··· SOURCE

# Possible to fake round robin out of 1 sample set?



## diggler (Jan 22, 2012)

Is it possible to fake round robin groups out of 1 sample group. For instance apply group insert effects and alter the tuning a bit for copied groups of the same sample set. If there is a good way of doing this without effecting the volume too much of each group I would like to know. This would help conserve memory by using only one or two groups of samples for the base of round robins. If anybody has some tips I would be grateful thanks.


----------



## Reegs (Jan 22, 2012)

Sure. There's a number of scripts that do it. TKT Ultra, I believe SIPS has a module for it now, and (one I wrote) Robin Rocket.


----------



## Frederick Russ (Jan 22, 2012)

You can also create a second and third sample set from the original by using your pitch wheel controller - when samples are ready, you can then build your instrument in groups. I had to do this with Miroslav many years ago since the original did not have round robin at all. Worked great.


----------



## diggler (Jan 22, 2012)

Very nice thank you for the options this seems like it it will work great hopefully one of these scripts plays nice with kontakt 4 and 5. This would save me a lot of time if it works. Thanks for the tips I appreciate it.


----------



## José Herring (Jan 22, 2012)

There's also a pretty simple way to do it if your libraries are unlocked. I did this with SISS spicc and stacc samples. I created a 4 way round robin by creating a second, third, and fourth group of samples. I pitched the second group up a 1/2 step, the third group down a 1/2 step, and the fourth group a whole step. I can't remember the exact mechanics of how I did it, but its pretty easy to figure out. Like drag it up a half step, then turn off the option in kontakt that automatically pitches the notes if you drag them, then dragged it back down so that the notes would correspond to the correct pitches. Sound complicated, but it only took me about 15 min to figure out and do.

Then you just set up a round robin in Kontakt involving all groups. Worked like a charm.


----------



## diggler (Jan 22, 2012)

Great methods here guys thank you so much for the insight. This is a real time and memory saver and the outcome is sounding great so far wow I am grateful.


----------



## José Herring (Jan 22, 2012)

I did a horrible job of explaining what I did, but the key is to pitch the surrounding samples down or up so that you trigger different samples in your round robin, but the same pitches.

There are many good methods to do this as mentioned here. The problem I found with doing it with a script is that it takes time for the script to do the shifting so if you have successive fast notes they go out of time. The manual method like Fredericks or my method is that you don't have that extra latency.


----------



## germancomponist (Jan 22, 2012)

josejherring @ Sun Jan 22 said:


> There are many good methods to do this as mentioned here. The problem I found with doing it with a script is that it takes time for the script to do the shifting so if you have successive fast notes they go out of time. The manual method like Fredericks or my method is that you don't have that extra latency.



+1 for this!

For those who like scripts, there is a script included in the Kontakt script library, with what you can do all this and more..


----------



## José Herring (Jan 22, 2012)

One other thing you have to do is to make sure your sample start times are spot on. On every commercial library I have there can be sometimes as much as 30ms of dead space before the note actually starts. SISS and EW were the most outrageous offenders of this. If you manually adjust each start time before you do your shifting you'll get a much tighter stacc. One of the reason why I hate it when developers lock you out of their samples.

······

LIST OF TASKS >>
- a) Name each person who posts in the forum thread on faking round robin from one sample set, listing every name only once.
- b) Write the next post in the forum thread on faking round robin from one sample set, picking up after its final post.

··· RECORD EXCERPTS

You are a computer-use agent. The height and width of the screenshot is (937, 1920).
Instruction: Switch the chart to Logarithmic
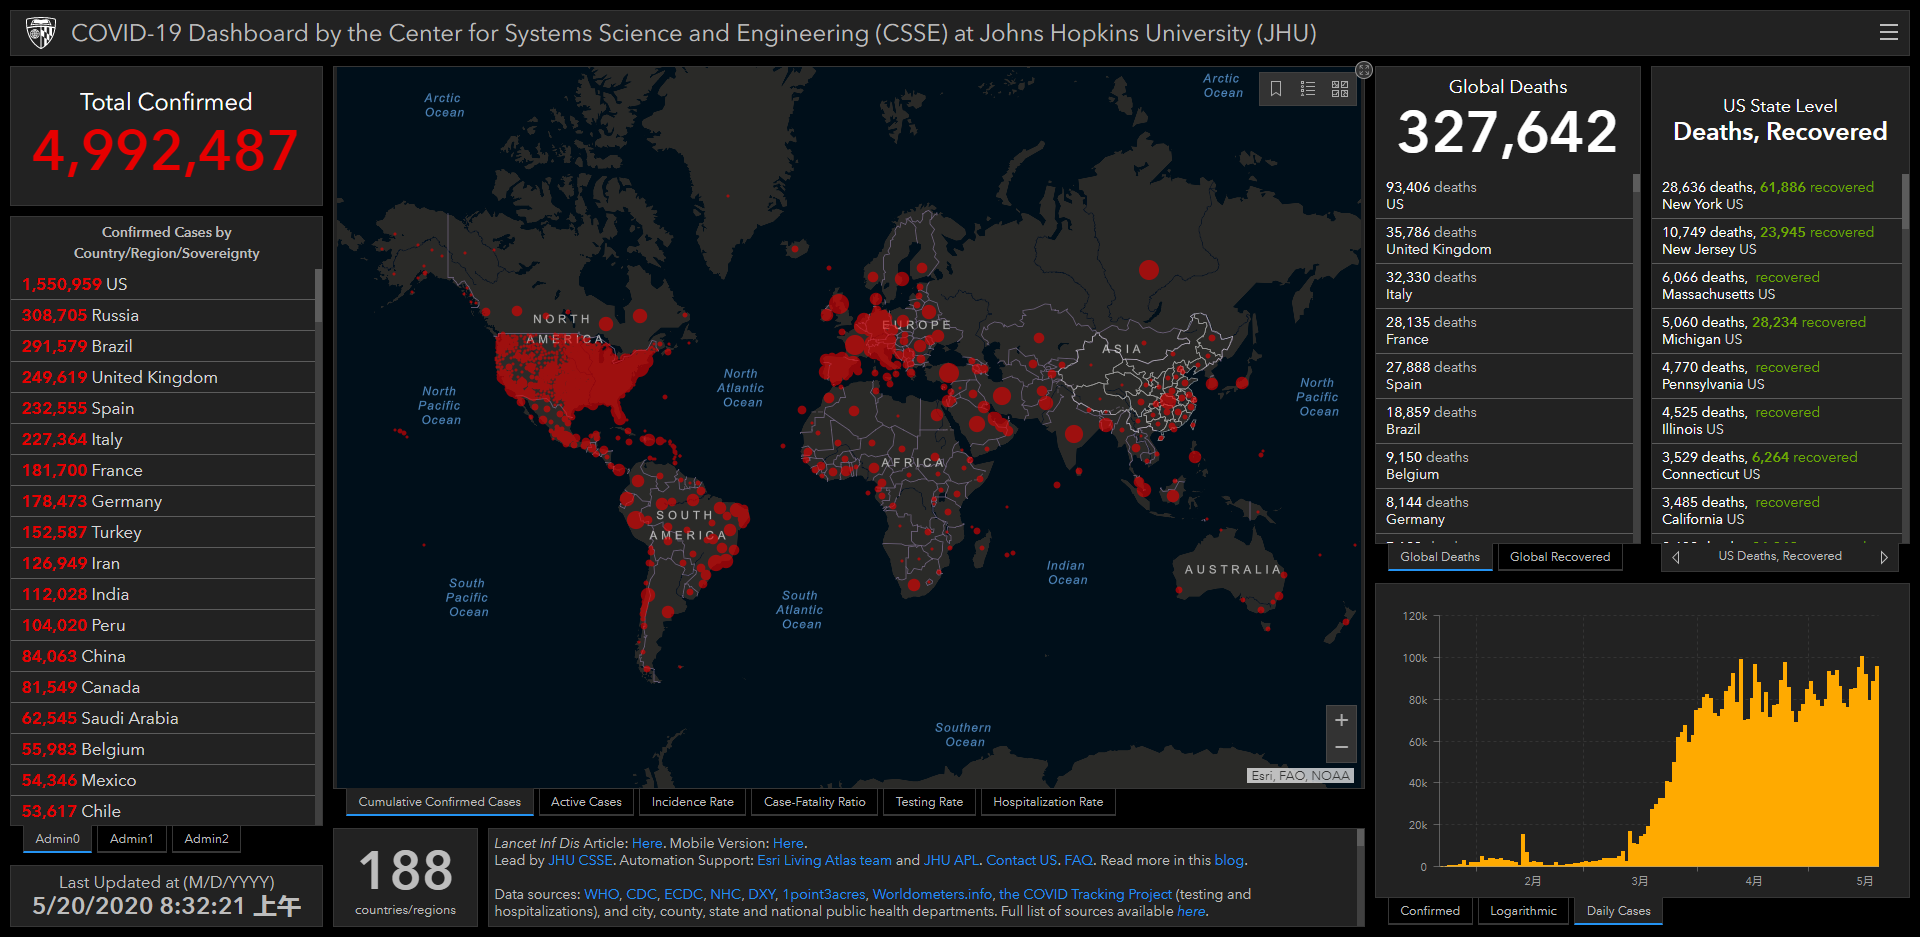point(1523,911)
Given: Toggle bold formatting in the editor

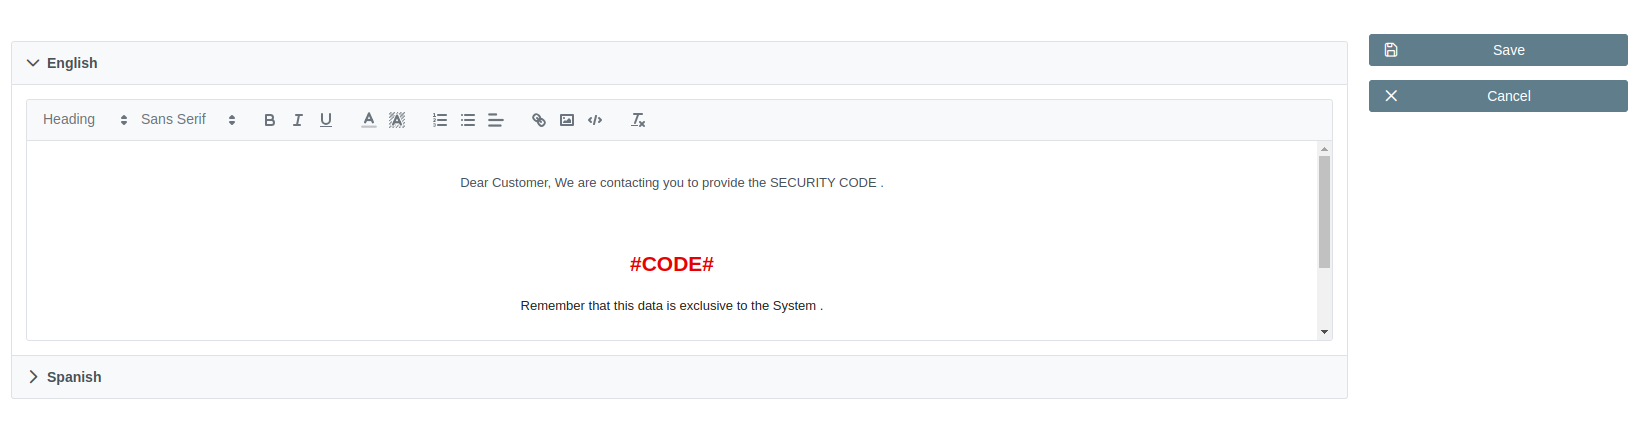Looking at the screenshot, I should pyautogui.click(x=269, y=120).

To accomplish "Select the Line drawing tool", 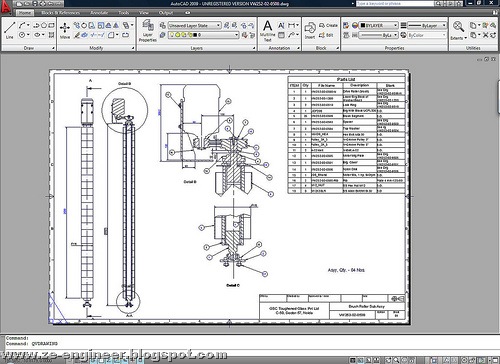I will click(10, 30).
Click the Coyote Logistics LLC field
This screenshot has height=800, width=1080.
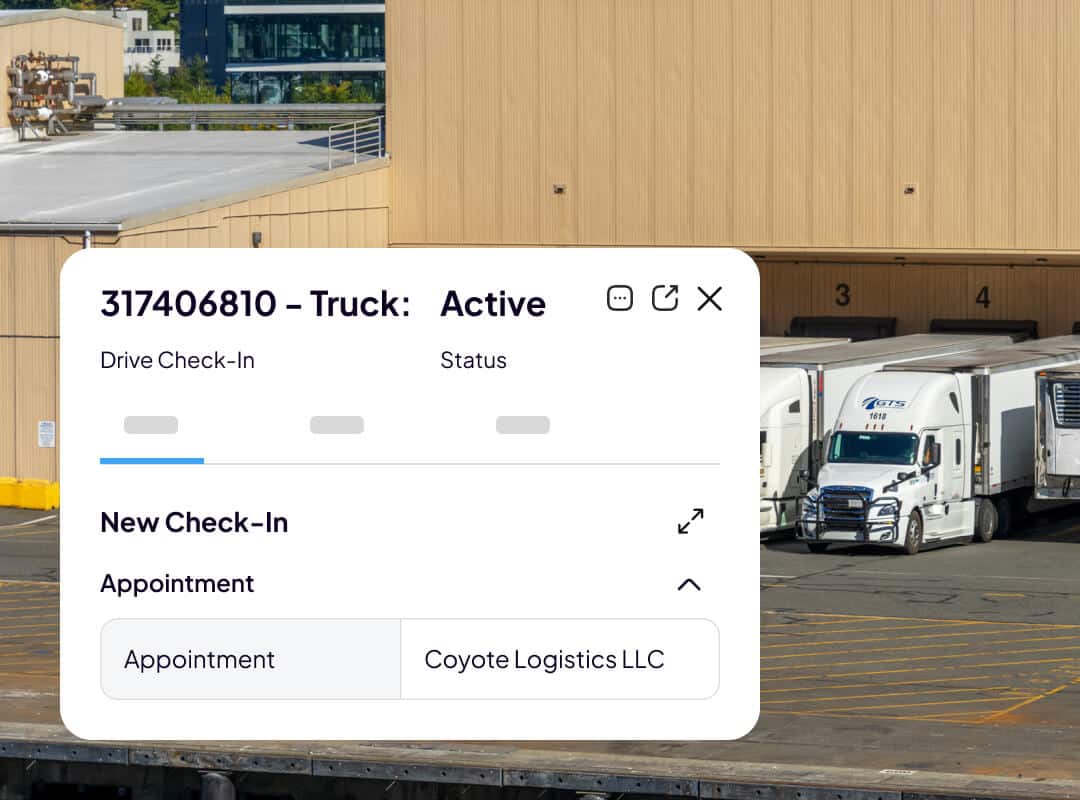point(560,659)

······

RESULTS >>
- a) diggler, Reegs, Frederick Russ, José Herring, germancomponist

- b)
----------



## germancomponist (Jan 22, 2012)

Yes, this is also very important! 

In the old days, when memory was rar, I also always edited the sample end point, because there were libraries on the market what had a looong pause in the end, what had cost a lot memory... .


----------



## diggler (Jan 22, 2012)

Well after a bit of testing I have to say the Robin rocket script works great and doesn't have any conflicts with my other scripts in kontakt 4. I tried the ultra tkt and couldn't get it to play well with kontakt 4 and the other scripts I am using.

This was an easy way to add round robin for sure. I tested the latency of fast repeated notes and I couldn't tell any noticeable offset. However I think creating multiple groups of the same samples and adjusting the pitch offsets manually will provide faster response even if I can't tell. 

I tried the manual way and it doesn't take a whole lot of time. By using the robin rocket script first to see how the pitch offsets and number of variables are going to sound I was able to calculate in the first stages how much pitch offset and how many variables to use. 

Seems like three artics with one note above and below with a .081 variance is a good sweet spot for the robin rocket. I was able to manually do 4 round robin groups with similar variance with a little better results. I think even though it takes a bit longer manually is the way to go. 

I will be use using both of these methods they are great and thanks for all the great help and expertise. o-[][]-o


----------



## mbietenholz (Jan 31, 2012)

diggler @ Sun Jan 22 said:


> Is it possible to fake round robin groups out of 1 sample group. For instance apply group insert effects and alter the tuning a bit for copied groups of the same sample set. If there is a good way of doing this without effecting the volume too much of each group I would like to know. This would help conserve memory by using only one or two groups of samples for the base of round robins. If anybody has some tips I would be grateful thanks.



A couple of other possibilities

1) for long loops, keep the whole loop, but vary the start point (although I can't remember if Kontakt will let you start in the middle of a loop). This gets you slightly different sounding attacks which is mostly what you need to avoid the machine-gun effect.

2) For things like snares, you can process the samples through some light flange or phaser. No or very slow LFO mod, but use a different delay/freq for different copies of the original sample.
This gets you similar-sounding but non-identical samples. You could of course just run sample through flanger/phaser with random modulation of delay/freq.


----------



## MacQ (Jan 31, 2012)

mbietenholz @ Tue Jan 31 said:


> A couple of other possibilities
> 
> 1) for long loops, keep the whole loop, but vary the start point (although I can't remember if Kontakt will let you start in the middle of a loop). This gets you slightly different sounding attacks which is mostly what you need to avoid the machine-gun effect.
> 
> ...



These are both great suggestions, and yeah, Kontakt lets you set the sample start mid-loop. The second suggestion is especially applicable if you DON'T have samples that are recorded chromatically (which seems to be critical to the trick employed in the above examples). It offers a way of changing that basic sample slightly. I've also had success with different EQ settings per-sample, but that gets time consuming quickly!

~Stu


----------



## diggler (Jan 31, 2012)

That is a great suggestion I will keep that in mind. For this project I wanted the samples to run out and not be looped. The instruments are wind controller driven so usually the player runs out of breath before the sample ends. 

I have been happy with the response and sound of robin rocket and combined with the factory humanizer script with 5% tune works great just enough to fake those round robins.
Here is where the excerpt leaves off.